El jueves, que afortunadamente estaba soleado y sin lluvia, era el último día de este viaje, y Fabrice me invitó a comer, a manera de despedida, a un lugar cerca de su oficina. Para ese encuentro, esa mañana tomé un taxi en la esquina de casa, y al conductor, que masticaba un poco de inglés, le mostré un papelito que decía: 42 Rue Taitbout, Restaurant Bar a Vin, Mamou.

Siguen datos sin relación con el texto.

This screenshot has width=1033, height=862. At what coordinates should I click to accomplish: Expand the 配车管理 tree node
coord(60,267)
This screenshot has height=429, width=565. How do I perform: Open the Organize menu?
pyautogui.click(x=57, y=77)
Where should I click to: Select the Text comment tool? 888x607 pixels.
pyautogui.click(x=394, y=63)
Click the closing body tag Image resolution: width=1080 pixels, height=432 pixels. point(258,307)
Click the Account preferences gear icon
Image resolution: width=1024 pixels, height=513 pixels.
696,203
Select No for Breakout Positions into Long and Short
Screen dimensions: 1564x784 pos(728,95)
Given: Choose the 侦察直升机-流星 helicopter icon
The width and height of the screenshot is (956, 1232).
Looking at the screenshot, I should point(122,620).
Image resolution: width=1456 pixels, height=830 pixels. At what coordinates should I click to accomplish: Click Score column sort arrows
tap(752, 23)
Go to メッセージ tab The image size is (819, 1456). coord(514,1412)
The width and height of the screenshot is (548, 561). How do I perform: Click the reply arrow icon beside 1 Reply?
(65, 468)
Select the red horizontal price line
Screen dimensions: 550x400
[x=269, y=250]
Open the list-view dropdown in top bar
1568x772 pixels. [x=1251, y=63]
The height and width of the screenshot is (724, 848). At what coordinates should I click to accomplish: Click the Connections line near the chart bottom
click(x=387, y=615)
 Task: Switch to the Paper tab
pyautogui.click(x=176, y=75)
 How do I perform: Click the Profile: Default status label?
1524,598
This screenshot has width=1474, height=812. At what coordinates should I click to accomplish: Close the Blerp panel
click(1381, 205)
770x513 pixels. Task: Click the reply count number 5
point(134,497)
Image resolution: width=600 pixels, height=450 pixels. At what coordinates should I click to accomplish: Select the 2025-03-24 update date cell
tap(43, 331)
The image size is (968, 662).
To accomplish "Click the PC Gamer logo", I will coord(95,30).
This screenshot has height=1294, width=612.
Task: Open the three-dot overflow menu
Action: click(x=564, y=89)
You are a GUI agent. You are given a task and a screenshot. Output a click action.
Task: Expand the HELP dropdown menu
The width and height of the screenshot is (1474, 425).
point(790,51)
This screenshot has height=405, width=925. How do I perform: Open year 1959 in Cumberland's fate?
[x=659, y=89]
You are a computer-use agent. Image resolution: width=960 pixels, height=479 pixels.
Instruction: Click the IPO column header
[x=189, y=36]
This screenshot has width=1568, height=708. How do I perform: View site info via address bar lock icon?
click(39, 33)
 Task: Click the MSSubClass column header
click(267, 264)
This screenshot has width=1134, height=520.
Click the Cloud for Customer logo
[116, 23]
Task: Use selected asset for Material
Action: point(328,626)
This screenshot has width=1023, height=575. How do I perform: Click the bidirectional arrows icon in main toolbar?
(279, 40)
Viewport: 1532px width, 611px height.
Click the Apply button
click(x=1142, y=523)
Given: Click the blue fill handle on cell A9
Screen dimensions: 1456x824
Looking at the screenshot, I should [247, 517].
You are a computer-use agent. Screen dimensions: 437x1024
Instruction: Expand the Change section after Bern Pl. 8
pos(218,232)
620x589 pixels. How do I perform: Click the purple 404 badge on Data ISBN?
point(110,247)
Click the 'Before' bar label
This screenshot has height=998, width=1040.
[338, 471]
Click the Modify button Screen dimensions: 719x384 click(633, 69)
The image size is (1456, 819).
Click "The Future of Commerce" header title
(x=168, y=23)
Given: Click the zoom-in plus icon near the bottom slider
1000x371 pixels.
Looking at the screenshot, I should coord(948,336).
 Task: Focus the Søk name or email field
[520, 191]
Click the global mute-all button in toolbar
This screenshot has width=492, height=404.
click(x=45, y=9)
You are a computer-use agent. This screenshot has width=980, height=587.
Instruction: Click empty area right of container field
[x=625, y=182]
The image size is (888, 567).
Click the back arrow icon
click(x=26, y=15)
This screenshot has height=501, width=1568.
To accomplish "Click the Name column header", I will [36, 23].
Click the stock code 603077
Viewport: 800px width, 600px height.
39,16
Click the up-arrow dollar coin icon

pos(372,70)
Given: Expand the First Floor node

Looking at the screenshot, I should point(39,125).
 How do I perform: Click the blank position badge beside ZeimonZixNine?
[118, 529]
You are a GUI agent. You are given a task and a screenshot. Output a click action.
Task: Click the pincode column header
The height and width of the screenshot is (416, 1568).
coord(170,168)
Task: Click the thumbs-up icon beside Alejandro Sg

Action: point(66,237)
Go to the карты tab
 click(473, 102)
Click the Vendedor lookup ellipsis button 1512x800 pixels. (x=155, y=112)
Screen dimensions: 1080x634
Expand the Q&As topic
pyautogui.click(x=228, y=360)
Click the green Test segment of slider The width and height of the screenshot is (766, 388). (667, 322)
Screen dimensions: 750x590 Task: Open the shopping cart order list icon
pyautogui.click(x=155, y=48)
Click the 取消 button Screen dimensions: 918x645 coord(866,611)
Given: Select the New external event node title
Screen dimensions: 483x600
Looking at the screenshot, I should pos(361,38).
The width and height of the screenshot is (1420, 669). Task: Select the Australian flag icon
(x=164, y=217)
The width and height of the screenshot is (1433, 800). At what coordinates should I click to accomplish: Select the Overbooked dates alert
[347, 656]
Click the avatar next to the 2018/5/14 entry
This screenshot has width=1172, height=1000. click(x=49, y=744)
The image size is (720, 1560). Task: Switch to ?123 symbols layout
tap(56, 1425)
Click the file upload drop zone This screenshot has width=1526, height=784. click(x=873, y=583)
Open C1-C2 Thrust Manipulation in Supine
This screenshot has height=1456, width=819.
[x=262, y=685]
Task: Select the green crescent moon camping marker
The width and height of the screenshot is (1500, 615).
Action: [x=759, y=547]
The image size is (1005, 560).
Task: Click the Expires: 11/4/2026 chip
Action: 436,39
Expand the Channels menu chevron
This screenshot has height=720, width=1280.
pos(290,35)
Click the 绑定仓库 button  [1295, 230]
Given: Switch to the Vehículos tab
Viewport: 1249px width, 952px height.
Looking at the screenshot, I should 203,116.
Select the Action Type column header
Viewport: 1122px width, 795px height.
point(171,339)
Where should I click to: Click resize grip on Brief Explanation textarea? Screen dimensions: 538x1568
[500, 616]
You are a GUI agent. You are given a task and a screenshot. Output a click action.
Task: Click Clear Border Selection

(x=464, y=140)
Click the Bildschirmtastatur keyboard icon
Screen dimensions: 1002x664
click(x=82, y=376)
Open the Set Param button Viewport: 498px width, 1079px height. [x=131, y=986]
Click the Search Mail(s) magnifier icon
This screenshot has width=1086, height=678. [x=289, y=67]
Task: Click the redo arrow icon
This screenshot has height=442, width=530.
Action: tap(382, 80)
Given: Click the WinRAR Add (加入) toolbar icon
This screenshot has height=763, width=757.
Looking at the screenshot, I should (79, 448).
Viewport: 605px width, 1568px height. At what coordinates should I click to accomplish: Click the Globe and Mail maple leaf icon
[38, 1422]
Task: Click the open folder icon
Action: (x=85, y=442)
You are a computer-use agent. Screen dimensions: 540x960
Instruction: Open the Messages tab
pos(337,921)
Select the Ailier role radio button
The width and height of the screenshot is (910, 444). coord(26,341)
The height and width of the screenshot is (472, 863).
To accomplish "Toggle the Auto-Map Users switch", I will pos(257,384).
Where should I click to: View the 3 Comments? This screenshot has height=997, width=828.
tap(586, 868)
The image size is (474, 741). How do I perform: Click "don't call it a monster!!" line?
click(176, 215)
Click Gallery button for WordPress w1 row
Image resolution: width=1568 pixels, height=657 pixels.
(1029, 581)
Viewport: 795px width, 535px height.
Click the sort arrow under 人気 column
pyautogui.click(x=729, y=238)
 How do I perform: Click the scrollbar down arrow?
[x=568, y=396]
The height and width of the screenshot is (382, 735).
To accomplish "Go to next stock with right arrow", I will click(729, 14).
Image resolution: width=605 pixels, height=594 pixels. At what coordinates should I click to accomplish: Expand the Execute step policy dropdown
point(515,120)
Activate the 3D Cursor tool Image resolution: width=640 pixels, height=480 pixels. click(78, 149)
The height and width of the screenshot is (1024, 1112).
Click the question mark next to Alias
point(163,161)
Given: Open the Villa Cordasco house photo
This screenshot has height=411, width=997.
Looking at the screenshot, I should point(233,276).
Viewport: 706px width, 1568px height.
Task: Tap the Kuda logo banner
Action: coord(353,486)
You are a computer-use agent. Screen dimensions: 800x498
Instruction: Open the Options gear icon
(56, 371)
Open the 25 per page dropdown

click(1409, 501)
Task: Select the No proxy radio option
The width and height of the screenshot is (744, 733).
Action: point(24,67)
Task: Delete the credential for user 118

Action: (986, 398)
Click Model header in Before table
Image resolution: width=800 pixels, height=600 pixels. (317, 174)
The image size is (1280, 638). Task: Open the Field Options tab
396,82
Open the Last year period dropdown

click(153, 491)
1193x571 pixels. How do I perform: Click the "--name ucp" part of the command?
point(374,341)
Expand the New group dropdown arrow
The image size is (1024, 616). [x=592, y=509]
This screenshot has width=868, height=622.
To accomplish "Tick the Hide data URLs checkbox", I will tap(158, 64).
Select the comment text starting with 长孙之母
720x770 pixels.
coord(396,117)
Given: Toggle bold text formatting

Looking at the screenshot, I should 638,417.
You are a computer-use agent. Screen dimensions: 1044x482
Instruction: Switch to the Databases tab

El auto fue rodeando la plaza y tomó por la misma avenida que yo había caminado el día anterior, solo que ahora en sentido contrario, es decir, hacia la izquierda. Subrayo esto por lo que viene a continuación.
A tan sólo cinco minutos de ese trayecto del automóvil volví a quedar mudo de emoción. Estaba frente a mí el Arco del Triunfo. Rodeamos dos de las avenidas del Etoile, vi a mi derecha los Campos Elíseos, y volví a repetir ahora en voz alta, adjetivadamente, ante el asombro del taxista: ¡Carajo! Y sin reparo, se me salió: “pinche Fabrice, ¡dónde viniste a poner tu casa!”
El lugar para comer quedaba cerca de la oficina de mi amigo, del Boulevard Haussmann, a tan sólo dos calles de la Ópera Garnier. La calidad de la comida, una vez más, no importa repetirlo, era de cuento, de fábula, así sabía mi alcachofa fría rellena de alubias y con un aderezo fantástico, y de segundo plato, trocitos de ternera en una salsa a base de vino, cebollitas cambray, zanahorias y papas. De postre -no pude resistir-, pedí un mousse de chocolate, y un armagnac de digestivo. Todo ello salpicado de los muchos gratísimos recuerdos de las vagancias que volvimos juntos a vivir, al recordarlas.

Para mi regreso a casa, caminé hasta la Ópera, tomé una cerveza en un bar que queda enfrente y, más tarde, para cubrir una deuda con la ciudad, me dirigí caminando a la estación Saint-Lazare, para subirme al metro de París y revivir esa emoción guardada desde la primera vez que lo abordé, hace más de 50 años.
Con ese magnífico día terminó el fabuloso viaje que duró treinta increíbles días por Europa. Prometo seguirles enviado futuros télex.
* Bailarín tropical, apasionado de viajes, bares y cantinas que desea que estas Vagancias semanales sean una bocanada de oxígeno, un remanso divertido de la cotidianidad.